ELENCO DEI COMPITI:
#1 Riporta il passo dell'articolo sugli incendi nel Mediterraneo compreso tra "Il Mediterraneo brucia, ma" e "atto di resistenza.", estremi inclusi.
#2 In non più di tre frasi, spiega perché nell'articolo sugli incendi nel Mediterraneo l'Istituto forestale sloveno usa granuli di idrogel per le giovani piante.
#3 Prosegui l'articolo sugli incendi nel Mediterraneo dal punto in cui si interrompe.
----- TESTO FORNITO
Il Mediterraneo brucia, ma si organizza. Sotto la pressione degli incendi aggravati dal cambiamento climatico, i paesi del bacino del Mediterraneo sperimentano, innovano e si adattano. Dalla Slovenia all'Algeria, passando per il Libano, la Turchia e l'Italia, le strategie evolvono: aerei antincendio, riforestazione intelligente, agroecologia, piante resistenti e saperi ancestrali si intrecciano. Una lotta sia locale che sistemica, dove ogni albero piantato, ogni incendio domato, diventa un atto di resistenza.
Questo articolo, sulla lotta contro gli incendi, è un riassunto di 3 articoli pubblicati su 22-med. Sono disponibili nelle 11 lingue utilizzate sul sito :
Dopo gli incendi boschivi, come rendere più resistenti i nuovi alberi? Di Larisa Daugul
Bombardieri per salvare vite e foreste Di Tarik Hafid
Cultivare per proteggere: una strategia verde contro gli incendi Di Edward Sfeir
Nel Mediterraneo, il fuoco non è più un semplice evento naturale: ridisegna i paesaggi, distrugge vite e indebolisce territori già soggetti a una siccità endemica. Nel 2022, oltre 700.000 ettari sono andati in fumo nell'Unione Europea. Ma di fronte a questa nuova realtà climatica, le risposte si moltiplicano. In Slovenia, è il Carso di Gorizia a portare ancora i segni del più grande incendio della storia del paese. Luglio 2022: 3.500 ettari bruciati, di cui 2.700 di foreste. Le fiamme circondano i villaggi, mobilitano 20.000 persone, ma non causano vittime umane. Ciò che resta è un paesaggio annerito, vulnerabile. Qui, il ripristino forestale diventa una priorità. Ma non in qualsiasi modo.
Laboratori forestali e funghi del Carso
L'Istituto forestale sloveno, supportato da partner pubblici e privati, testa una strategia ibrida tra tecnologia e biologia. Da un lato, granuli di idrogel: queste palline assorbono l'acqua, la rilasciano gradualmente alla base delle giovani piante, offrendo loro un prolungamento di vita di fronte alla siccità. Dall'altro, la micorriza: una simbiosi tra funghi e radici che rinforza l'assorbimento dei nutrienti e l'accesso all'acqua. Il tutto testato su 1.600 querce da sughero, suddivise in gruppi: con idrogel, con micorriza, con entrambi o senza nulla. Obiettivo: massimizzare le possibilità di sopravvivenza, limitare l'erosione, accelerare il ritorno della foresta. "Abbiamo bisogno delle foreste, ci proteggono, regolano l'aria, stabilizzano i suoli", sottolinea Boris Rantaša, ricercatore coinvolto nel progetto.
----------
----- DATI DI ORIGINE
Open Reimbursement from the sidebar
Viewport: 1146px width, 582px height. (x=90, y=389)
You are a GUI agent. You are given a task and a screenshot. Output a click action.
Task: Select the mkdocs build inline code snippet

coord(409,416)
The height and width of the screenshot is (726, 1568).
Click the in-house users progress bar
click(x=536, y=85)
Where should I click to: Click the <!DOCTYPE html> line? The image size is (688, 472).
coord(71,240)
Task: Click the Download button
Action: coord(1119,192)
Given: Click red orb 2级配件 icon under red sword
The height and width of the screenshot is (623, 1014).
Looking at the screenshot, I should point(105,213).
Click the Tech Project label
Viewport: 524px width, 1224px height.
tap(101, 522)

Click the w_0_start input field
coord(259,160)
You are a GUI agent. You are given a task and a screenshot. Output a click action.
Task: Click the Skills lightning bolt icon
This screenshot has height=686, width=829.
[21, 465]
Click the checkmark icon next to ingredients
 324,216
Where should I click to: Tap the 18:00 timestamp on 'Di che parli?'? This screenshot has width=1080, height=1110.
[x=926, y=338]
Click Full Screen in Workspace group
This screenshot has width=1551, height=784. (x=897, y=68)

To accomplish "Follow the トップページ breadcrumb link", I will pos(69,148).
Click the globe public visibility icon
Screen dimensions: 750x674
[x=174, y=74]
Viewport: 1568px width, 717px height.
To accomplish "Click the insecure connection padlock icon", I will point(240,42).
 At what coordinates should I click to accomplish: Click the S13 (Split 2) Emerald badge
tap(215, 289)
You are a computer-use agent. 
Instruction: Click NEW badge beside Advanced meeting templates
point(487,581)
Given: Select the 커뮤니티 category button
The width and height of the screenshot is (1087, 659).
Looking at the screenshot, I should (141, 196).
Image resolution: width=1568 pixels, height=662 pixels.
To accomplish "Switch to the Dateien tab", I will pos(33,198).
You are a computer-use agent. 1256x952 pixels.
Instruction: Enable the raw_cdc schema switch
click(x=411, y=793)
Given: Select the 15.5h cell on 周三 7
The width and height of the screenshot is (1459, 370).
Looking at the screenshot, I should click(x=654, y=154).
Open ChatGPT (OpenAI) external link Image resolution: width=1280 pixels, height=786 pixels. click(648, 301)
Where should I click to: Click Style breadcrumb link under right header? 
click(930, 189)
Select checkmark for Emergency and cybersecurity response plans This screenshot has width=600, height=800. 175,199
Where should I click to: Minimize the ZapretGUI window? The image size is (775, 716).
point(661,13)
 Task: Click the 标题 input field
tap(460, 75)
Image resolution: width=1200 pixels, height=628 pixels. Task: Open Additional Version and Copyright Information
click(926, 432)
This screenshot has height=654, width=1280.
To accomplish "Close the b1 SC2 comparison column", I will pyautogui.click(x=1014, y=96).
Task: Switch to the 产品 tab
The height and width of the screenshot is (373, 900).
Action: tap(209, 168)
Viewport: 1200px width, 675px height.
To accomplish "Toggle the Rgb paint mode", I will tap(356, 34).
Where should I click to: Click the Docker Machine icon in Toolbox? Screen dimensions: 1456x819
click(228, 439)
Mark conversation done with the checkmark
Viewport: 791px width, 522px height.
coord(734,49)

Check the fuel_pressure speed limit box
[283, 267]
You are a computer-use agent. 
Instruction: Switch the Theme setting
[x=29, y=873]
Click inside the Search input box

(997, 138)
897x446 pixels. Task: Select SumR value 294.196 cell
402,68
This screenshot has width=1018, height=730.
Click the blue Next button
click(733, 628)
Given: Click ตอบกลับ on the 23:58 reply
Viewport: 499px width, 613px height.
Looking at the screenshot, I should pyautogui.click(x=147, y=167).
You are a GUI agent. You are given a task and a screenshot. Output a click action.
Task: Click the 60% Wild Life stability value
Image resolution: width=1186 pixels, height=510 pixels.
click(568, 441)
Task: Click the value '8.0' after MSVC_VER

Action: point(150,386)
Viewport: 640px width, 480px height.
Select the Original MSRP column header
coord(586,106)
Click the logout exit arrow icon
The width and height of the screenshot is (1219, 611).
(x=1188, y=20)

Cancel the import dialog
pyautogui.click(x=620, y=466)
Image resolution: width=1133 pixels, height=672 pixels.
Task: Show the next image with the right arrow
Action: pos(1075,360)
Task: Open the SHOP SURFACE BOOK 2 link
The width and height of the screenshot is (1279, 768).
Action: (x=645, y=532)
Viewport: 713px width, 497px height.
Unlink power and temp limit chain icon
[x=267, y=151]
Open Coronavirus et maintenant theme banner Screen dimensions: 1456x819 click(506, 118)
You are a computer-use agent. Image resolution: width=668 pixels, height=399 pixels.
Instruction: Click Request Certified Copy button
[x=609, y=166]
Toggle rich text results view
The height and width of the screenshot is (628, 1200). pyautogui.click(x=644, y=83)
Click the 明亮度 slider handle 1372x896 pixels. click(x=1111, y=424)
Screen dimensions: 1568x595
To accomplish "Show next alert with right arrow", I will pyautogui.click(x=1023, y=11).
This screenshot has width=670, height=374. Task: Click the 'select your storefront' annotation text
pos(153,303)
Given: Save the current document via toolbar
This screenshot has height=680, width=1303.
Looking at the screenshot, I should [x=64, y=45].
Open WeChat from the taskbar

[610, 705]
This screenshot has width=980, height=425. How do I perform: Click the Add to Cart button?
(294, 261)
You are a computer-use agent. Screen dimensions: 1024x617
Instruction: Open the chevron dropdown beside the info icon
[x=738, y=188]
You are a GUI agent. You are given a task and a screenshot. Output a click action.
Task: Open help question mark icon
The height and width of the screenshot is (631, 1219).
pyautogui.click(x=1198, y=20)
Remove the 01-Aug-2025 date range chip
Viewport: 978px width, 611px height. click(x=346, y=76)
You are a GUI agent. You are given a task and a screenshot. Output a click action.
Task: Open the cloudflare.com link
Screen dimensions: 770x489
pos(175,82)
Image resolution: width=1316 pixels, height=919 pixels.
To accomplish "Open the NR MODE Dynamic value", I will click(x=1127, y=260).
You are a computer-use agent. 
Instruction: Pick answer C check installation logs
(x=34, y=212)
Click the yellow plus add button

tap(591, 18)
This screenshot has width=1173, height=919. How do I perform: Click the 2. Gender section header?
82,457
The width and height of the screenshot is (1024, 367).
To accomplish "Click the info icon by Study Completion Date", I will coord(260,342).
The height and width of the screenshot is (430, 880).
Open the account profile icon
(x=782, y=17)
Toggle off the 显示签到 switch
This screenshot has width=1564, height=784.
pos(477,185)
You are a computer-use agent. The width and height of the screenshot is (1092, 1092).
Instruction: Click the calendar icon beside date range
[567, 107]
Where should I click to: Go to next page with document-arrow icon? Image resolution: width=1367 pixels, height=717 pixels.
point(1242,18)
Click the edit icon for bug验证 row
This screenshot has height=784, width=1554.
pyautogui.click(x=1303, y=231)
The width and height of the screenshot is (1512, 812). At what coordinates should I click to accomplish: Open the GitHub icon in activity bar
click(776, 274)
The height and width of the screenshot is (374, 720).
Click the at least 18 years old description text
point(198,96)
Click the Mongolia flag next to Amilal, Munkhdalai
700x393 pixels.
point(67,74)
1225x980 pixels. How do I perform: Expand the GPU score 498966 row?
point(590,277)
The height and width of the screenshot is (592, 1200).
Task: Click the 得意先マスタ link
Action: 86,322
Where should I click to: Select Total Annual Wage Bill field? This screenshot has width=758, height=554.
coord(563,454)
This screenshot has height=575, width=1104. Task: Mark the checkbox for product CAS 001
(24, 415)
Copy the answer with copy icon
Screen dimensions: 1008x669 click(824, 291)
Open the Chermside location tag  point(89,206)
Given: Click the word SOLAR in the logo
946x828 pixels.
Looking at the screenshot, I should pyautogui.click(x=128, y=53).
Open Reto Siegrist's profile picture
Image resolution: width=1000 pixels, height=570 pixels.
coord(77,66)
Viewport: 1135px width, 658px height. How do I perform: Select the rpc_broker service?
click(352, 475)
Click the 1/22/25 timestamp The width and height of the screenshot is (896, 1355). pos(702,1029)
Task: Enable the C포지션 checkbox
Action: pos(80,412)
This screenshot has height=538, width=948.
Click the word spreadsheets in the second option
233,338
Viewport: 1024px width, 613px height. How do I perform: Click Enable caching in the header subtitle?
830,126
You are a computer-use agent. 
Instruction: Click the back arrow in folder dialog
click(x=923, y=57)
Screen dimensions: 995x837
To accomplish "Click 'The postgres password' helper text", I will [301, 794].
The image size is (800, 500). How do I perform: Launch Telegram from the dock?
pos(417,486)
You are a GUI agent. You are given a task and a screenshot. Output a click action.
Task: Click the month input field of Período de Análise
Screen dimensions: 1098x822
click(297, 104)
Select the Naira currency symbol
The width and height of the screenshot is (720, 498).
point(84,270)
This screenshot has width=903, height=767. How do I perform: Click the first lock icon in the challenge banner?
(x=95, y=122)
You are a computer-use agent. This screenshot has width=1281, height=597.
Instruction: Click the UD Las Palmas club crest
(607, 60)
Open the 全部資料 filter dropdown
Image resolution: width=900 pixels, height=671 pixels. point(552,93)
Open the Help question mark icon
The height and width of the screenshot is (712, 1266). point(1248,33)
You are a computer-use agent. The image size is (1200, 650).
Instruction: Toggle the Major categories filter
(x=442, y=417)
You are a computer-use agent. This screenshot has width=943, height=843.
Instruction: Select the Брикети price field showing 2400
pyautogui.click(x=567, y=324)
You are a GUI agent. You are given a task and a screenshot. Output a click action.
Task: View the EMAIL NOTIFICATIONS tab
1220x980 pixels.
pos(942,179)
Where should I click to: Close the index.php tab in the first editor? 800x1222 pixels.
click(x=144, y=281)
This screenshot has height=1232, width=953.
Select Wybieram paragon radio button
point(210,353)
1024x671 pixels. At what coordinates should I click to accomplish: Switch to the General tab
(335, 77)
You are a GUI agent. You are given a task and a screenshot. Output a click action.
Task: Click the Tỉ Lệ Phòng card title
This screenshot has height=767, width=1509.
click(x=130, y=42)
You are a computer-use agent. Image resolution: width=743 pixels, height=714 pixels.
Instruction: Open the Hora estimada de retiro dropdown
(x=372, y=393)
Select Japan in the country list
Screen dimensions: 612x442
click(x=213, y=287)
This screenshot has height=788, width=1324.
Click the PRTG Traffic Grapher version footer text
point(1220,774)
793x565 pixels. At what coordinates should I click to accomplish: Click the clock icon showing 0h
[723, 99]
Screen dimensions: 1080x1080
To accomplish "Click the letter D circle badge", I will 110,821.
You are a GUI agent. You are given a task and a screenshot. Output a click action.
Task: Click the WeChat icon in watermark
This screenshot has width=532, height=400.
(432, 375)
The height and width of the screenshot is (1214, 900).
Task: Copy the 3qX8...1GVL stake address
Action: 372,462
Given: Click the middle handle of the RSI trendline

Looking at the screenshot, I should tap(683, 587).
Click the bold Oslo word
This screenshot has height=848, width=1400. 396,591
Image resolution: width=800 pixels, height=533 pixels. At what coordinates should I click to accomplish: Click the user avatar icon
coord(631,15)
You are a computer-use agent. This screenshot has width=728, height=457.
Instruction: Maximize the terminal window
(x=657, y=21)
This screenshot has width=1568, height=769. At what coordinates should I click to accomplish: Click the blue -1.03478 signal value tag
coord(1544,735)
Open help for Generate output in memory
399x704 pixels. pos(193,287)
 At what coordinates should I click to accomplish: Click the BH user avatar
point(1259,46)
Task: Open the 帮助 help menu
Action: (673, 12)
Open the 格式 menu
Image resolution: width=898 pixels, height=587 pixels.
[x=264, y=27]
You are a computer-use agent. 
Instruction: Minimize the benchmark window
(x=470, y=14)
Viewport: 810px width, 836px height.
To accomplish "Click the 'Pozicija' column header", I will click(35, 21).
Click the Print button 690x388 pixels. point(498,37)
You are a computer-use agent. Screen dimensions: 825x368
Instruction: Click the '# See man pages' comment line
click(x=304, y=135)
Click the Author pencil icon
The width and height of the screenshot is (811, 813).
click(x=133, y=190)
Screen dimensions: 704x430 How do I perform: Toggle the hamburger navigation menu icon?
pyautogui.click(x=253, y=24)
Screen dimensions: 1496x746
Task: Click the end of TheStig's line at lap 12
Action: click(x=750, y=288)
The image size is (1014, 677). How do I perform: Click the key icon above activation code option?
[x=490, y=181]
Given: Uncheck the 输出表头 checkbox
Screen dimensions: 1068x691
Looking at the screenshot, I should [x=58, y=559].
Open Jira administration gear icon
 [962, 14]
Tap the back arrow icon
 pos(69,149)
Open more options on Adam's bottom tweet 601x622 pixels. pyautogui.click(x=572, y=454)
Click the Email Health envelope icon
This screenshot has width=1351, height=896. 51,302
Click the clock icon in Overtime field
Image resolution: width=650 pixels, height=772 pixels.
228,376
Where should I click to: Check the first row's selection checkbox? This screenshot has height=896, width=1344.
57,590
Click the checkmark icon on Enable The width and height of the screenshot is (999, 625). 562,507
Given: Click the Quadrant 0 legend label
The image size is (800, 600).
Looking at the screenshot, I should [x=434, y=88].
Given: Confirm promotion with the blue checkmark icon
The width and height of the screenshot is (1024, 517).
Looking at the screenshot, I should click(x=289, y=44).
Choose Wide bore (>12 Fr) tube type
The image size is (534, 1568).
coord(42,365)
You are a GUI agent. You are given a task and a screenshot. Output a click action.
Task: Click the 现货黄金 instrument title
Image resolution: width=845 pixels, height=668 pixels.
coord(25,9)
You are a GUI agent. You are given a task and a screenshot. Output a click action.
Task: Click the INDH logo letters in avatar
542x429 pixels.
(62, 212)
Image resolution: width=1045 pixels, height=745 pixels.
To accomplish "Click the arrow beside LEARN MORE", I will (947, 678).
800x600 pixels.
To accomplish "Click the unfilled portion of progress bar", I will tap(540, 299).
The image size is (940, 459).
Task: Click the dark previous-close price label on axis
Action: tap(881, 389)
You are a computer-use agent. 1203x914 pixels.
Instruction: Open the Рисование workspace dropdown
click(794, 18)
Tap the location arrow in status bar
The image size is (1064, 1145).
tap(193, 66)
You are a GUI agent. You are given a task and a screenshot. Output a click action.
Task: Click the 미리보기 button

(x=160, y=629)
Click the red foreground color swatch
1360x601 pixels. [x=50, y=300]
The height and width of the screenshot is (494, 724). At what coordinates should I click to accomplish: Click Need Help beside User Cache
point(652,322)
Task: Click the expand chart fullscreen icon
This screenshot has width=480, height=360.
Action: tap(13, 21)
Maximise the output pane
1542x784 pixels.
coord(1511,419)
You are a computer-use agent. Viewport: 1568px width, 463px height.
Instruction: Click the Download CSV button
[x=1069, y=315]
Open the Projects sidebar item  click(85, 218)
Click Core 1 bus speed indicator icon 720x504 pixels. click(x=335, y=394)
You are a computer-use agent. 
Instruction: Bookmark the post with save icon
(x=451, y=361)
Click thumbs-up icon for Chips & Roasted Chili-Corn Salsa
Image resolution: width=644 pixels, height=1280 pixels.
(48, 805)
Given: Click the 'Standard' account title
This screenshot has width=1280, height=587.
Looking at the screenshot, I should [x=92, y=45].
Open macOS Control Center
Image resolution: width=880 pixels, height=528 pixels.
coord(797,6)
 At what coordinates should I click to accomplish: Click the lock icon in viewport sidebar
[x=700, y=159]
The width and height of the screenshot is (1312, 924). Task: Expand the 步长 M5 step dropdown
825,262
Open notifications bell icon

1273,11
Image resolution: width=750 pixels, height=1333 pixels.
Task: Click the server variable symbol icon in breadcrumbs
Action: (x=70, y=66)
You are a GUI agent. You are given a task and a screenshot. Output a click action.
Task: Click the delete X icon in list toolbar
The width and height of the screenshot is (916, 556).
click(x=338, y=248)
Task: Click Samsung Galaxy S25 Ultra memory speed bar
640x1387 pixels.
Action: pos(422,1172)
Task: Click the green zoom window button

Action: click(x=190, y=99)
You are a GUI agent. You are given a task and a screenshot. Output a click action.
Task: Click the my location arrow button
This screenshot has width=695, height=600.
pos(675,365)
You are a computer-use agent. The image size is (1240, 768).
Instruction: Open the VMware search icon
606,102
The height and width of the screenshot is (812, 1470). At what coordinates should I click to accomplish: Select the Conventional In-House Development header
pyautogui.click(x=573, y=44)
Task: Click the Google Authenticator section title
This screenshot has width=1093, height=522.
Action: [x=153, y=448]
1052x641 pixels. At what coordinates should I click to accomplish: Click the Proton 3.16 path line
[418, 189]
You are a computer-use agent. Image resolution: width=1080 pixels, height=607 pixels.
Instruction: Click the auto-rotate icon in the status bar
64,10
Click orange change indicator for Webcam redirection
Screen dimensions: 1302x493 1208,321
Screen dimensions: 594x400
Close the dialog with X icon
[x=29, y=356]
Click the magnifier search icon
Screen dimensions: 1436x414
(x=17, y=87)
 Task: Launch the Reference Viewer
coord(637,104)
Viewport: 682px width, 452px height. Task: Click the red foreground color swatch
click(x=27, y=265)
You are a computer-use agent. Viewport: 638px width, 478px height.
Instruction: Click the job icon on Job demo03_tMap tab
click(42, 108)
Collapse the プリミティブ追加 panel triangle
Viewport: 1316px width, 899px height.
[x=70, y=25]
----------
RISULTATI:
#1
Il Mediterraneo brucia, ma si organizza. Sotto la pressione degli incendi aggravati dal cambiamento climatico, i paesi del bacino del Mediterraneo sperimentano, innovano e si adattano. Dalla Slovenia all'Algeria, passando per il Libano, la Turchia e l'Italia, le strategie evolvono: aerei antincendio, riforestazione intelligente, agroecologia, piante resistenti e saperi ancestrali si intrecciano. Una lotta sia locale che sistemica, dove ogni albero piantato, ogni incendio domato, diventa un atto di resistenza.

#2 I granuli di idrogel assorbono l'acqua e la rilasciano gradualmente alla base delle giovani piante. Così offrono loro un prolungamento di vita di fronte alla siccità.

#3
L'Algeria punta sul cielo
A migliaia di chilometri a sud, in Algeria, la lotta si svolge nei cieli. Gli incendi sono ricorrenti, violenti e mortali. Estate 2021: 90 morti, 89.000 ettari devastati. Nel 2022, l'incendio di El Tarf, alimentato dal vento marino, uccide 38 persone in poche ore. Di fronte all'ampiezza di queste tragedie, il paese cambia rotta. I tradizionali camion dei pompieri e gli elicotteri mostrano i loro limiti. È il momento degli aerei antincendio.
L'Algeria si attrezza. La scelta ricade sul Beriev Be-200, un idrovolante russo progettato per attingere acqua di mare, resistente alla corrosione e versatile. Con una capacità di carico raddoppiata rispetto ai Canadair, diventa un asset chiave. Il primo velivolo viene consegnato a maggio 2023, schierato già dalle prime ondate di calore. Risultato: le superfici bruciate scendono da 81.000 ettari nel 2021 a meno di 3.500 nel 2024, secondo la Direzione generale delle foreste. Si aggiungono sei Air Tractor americani, piccoli ma efficaci, capaci di intervenire rapidamente sugli incendi.
Ma la lotta non si ferma ai confini. In tutto il bacino del Mediterraneo, la risposta si organizza a terra, attraverso l'agricoltura e la riforestazione ragionata. Perché oltre all'urgenza, è la struttura stessa dei paesaggi che deve essere ripensata.

Piantare, coltivare, rallentare il fuoco
In Libano, nella valle della Bekaa, il progetto europeo LIVINGAGRO pone l'olivo al centro della resistenza. Coltivato in associazione con cereali e pascoli, questo albero emblematico protegge i suoli, riduce i rischi di incendio, sostenendo al contempo la biodiversità. Lo stesso principio guida BestMedGrape, che valorizza la vite come barriera naturale: fogliame diradato, suoli curati, ruolo di zona tampone.
In Tunisia, nonostante la siccità cronica, l'innovazione persiste. A Bizerte, il progetto Cx6 punta sul carrubo. Poco infiammabile, produttore di una lettiera limitata, questo albero mostra un tasso di sopravvivenza del 90% nelle zone pilota. Accanto a lui, il fico stabilizza i suoli e frena l'erosione.
L'approccio si estende in Marocco, dove il pascolo intelligente si associa alla rigenerazione forestale. Dotate di collari GPS, capre e pecore curano il sottobosco, limitando i combustibili, attorno all'argania, albero simbolo della lotta contro la desertificazione.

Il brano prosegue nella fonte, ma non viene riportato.